## BEGIN DATA FOR THIS TASK

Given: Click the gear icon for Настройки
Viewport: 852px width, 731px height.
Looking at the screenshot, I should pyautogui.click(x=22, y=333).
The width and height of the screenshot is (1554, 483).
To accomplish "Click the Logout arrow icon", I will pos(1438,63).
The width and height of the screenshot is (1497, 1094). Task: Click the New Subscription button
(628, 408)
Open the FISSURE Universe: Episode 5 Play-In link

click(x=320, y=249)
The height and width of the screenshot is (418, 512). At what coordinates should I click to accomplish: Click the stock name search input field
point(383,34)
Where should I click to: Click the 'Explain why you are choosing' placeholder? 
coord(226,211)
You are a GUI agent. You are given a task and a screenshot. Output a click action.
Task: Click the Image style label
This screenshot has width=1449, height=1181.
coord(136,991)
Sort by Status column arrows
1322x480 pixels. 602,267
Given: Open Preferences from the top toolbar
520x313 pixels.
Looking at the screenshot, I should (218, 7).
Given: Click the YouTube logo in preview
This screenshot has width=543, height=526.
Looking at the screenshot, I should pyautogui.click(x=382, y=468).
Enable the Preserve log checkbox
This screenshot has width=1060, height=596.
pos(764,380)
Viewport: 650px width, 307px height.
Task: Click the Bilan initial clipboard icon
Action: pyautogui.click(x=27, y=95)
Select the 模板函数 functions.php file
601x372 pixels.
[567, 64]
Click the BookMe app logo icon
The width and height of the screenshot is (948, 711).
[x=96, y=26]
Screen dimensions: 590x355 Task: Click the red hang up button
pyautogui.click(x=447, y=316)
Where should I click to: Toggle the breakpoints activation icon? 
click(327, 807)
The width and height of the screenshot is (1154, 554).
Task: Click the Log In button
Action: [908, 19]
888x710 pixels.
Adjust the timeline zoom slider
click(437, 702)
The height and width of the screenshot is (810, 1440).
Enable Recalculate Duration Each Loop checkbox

## END DATA FOR THIS TASK

» GIVEN PROBLEM: Can you copy out the whole listing above, line by line, with nothing changed?

» SOLUTION TO THIS EXERCISE:
Given: Click the gear icon for Настройки
Viewport: 852px width, 731px height.
Looking at the screenshot, I should pyautogui.click(x=22, y=333).
The width and height of the screenshot is (1554, 483).
To accomplish "Click the Logout arrow icon", I will pos(1438,63).
The width and height of the screenshot is (1497, 1094). Task: Click the New Subscription button
(628, 408)
Open the FISSURE Universe: Episode 5 Play-In link

click(x=320, y=249)
The height and width of the screenshot is (418, 512). At what coordinates should I click to accomplish: Click the stock name search input field
point(383,34)
Where should I click to: Click the 'Explain why you are choosing' placeholder? 
coord(226,211)
You are a GUI agent. You are given a task and a screenshot. Output a click action.
Task: Click the Image style label
This screenshot has width=1449, height=1181.
coord(136,991)
Sort by Status column arrows
1322x480 pixels. 602,267
Given: Open Preferences from the top toolbar
520x313 pixels.
Looking at the screenshot, I should (218, 7).
Given: Click the YouTube logo in preview
This screenshot has width=543, height=526.
Looking at the screenshot, I should pyautogui.click(x=382, y=468).
Enable the Preserve log checkbox
This screenshot has width=1060, height=596.
pos(764,380)
Viewport: 650px width, 307px height.
Task: Click the Bilan initial clipboard icon
Action: pyautogui.click(x=27, y=95)
Select the 模板函数 functions.php file
601x372 pixels.
[567, 64]
Click the BookMe app logo icon
The width and height of the screenshot is (948, 711).
[x=96, y=26]
Screen dimensions: 590x355 Task: Click the red hang up button
pyautogui.click(x=447, y=316)
Where should I click to: Toggle the breakpoints activation icon? 
click(327, 807)
The width and height of the screenshot is (1154, 554).
Task: Click the Log In button
Action: [908, 19]
888x710 pixels.
Adjust the timeline zoom slider
click(437, 702)
The height and width of the screenshot is (810, 1440).
Enable Recalculate Duration Each Loop checkbox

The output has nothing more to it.